# TESTO FORNITO:
Ora, le banche si difendono dalla crisi in due modi, essenzialmente. Uno opera sul piano della crisi. Riducono gli impieghi. E lo sanno le milioni di piccole e medie imprese in crescente asfissia; lontane le mille miglia dai sostrati protetti e “Soi-disant illumineè” che reggono la scalpitante Confidustria di Marcegalia e del Sole 24 Ore.
E l’altro opera sul piano della narrazione della crisi. E’ il piano delle appartenenze, quello in cui devi donare l’oro alla patria.
Quale patria? La patria bancaria, quella dei Too Big To Fail, dei piani alti, dell’old money, dei flussi continui fra uffici degli Enti che dovrebbero essere controllati e uffici degli Enti che dovrebbero controllare. Dal FMI alle Big Ones e viceversa, passando per le più prestigiose università. For examples: Draghi, da Goldman Sachs a Banca d’Italia e, fresco fresco, Bini Smaghi da BCE ad Harvard. Il rimedio delle appartenenze si declina oltre le angustie degli Uffici-fidi e si fa gioco (gioco si dice per dire) politico: e perciò propaganda, fazioni, schieramenti.
In Italia, ricordiamolo brevemente, la fazione vincente è quella struttura fascistoide, culturalmente retriva e bigotta, politicamente premoderna e istituzionalmente eversiva, che lega il ganglio transpadano a centri d’interesse e di potere stranieri. Né nascosti né informali. Gli stessi che negoziarono la “pace separata” con gli inglesi, consegnandogli Supermarina e il dominio sul Mediterraneo; che poi furono messi al muro da Mattei, il “Grande Corruttore”, la minaccia più seria mai portata al Foreign Office e a Quai D’Orsay nello scacchiere del Vicino e Medio Oriente e del Maghreb, con tutti gli annessi e i connessi petroliferi. Colui che sostenne la liberazione dell’Algeria e piantò la nostra bandiera su tutti i giacimenti del mondo, reinterpretando Yalta con tipico genio italiano e costruendo autostrade energetiche con l’Unione Sovietica e con tutti i Paesi produttori, legandoli a noi con condizioni negoziali illuminate e, per questo, privilegiate rispetto a tutti gli altri. Quello che fece dell’Italia una media-potenza e una Nazione ricca. E che, per questo, fu abbattuto. Gli stessi centri d’interesse, rubricati sotto la formula anodina di “mercati internazionali”, che oggi ci attaccano, come tutti a parole pacificamente riconoscono: come se gli ordini di acquisto o di vendita fossero anonimi.

# CONSEGNA:
Riassumi in due frasi il brano sulle banche e la crisi, per favore. Le righe di dati sono materiale a sé, distinto dal brano.

[Dati memorizzati]

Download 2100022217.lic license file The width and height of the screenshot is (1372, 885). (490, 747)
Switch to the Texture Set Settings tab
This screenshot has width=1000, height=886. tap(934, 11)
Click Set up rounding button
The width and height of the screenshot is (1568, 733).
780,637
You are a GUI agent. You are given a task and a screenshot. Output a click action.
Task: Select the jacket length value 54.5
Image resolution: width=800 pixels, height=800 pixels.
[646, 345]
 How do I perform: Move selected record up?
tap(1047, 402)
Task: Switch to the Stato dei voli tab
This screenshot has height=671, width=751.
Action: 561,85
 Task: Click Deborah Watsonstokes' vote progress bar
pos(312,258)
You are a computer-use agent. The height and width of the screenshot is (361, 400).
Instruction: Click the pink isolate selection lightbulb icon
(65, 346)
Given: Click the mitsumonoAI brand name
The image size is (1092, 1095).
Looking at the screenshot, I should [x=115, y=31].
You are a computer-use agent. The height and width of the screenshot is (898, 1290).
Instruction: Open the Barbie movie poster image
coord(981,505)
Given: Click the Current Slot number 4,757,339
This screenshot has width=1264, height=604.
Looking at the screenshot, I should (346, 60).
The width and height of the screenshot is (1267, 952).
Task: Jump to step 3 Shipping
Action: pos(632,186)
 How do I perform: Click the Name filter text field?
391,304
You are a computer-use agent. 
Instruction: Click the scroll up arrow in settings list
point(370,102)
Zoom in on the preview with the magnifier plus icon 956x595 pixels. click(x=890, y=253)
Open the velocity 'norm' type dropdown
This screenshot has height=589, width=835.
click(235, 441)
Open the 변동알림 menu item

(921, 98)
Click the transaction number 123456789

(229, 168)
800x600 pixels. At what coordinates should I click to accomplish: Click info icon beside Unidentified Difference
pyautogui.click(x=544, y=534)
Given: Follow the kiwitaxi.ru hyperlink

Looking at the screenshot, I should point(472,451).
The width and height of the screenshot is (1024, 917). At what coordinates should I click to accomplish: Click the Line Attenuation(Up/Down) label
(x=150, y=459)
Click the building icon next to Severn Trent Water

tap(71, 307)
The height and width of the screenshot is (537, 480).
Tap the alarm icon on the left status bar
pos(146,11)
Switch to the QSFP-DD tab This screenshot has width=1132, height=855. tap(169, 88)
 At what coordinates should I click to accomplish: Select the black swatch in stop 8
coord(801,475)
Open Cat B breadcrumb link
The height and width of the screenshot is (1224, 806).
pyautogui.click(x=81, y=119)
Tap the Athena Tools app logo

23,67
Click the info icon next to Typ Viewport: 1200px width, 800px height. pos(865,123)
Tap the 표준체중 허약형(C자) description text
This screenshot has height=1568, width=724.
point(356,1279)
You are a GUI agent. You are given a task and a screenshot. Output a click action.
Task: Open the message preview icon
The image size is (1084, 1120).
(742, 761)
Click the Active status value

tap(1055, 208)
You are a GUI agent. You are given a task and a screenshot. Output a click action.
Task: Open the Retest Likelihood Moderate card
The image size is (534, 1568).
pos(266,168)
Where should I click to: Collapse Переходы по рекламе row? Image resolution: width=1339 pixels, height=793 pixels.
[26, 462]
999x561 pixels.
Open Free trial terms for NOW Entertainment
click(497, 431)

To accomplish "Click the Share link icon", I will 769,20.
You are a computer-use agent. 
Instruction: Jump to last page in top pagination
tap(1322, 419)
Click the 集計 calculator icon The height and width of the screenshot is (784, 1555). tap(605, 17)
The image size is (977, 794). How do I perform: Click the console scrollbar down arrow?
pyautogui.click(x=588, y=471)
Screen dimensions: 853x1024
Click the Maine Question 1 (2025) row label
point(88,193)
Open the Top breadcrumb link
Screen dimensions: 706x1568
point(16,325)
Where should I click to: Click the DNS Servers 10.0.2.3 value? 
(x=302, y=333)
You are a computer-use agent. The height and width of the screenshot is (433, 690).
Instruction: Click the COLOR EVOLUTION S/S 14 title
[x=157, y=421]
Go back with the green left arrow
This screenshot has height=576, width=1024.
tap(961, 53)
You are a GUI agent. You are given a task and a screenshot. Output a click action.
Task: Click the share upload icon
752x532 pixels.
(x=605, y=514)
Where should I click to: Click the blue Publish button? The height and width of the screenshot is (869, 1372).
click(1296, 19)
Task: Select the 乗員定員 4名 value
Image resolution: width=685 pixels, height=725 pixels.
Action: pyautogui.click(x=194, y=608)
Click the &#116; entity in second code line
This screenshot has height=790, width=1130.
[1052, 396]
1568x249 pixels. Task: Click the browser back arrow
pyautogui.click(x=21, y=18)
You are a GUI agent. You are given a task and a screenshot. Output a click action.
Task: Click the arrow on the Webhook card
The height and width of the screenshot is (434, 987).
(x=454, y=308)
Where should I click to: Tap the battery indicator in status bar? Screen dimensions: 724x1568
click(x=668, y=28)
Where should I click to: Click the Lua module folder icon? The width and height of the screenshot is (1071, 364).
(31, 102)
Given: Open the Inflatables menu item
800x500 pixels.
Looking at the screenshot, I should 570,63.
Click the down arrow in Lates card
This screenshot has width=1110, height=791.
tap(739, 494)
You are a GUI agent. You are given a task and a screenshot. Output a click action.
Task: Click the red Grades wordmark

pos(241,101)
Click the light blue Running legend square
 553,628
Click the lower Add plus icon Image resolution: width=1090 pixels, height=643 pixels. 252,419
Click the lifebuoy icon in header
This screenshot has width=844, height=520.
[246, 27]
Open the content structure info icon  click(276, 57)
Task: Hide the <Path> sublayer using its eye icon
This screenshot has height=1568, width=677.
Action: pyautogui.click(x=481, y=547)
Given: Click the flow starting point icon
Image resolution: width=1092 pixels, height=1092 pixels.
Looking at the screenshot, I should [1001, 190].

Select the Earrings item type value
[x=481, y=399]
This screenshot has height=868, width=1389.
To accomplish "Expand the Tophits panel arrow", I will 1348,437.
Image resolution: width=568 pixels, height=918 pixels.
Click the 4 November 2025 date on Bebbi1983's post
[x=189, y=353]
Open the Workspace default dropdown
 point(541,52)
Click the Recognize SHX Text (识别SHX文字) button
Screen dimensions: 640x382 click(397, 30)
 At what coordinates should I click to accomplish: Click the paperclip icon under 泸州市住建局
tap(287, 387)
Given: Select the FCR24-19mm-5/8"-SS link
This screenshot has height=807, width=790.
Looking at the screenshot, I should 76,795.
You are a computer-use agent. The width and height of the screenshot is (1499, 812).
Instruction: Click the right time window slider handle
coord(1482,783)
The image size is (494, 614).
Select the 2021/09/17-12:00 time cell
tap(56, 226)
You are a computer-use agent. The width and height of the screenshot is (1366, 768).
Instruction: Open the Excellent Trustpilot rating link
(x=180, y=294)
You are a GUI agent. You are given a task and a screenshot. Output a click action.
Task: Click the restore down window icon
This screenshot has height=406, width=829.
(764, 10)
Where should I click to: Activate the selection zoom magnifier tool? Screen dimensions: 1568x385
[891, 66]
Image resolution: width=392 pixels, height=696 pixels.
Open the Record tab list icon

# RISPOSTA:
Le banche si difendono dalla crisi riducendo gli impieghi, a danno delle piccole e medie imprese, e agendo sul racconto della crisi tramite le appartenenze a una "patria bancaria" fatta di passaggi continui fra enti controllati e enti controllori. In Italia prevale una fazione legata a centri d'interesse e di potere stranieri, gli stessi contrastati da Mattei, che fece dell'Italia una media potenza e per questo fu abbattuto, e che oggi, sotto il nome di "mercati internazionali", attaccano il Paese.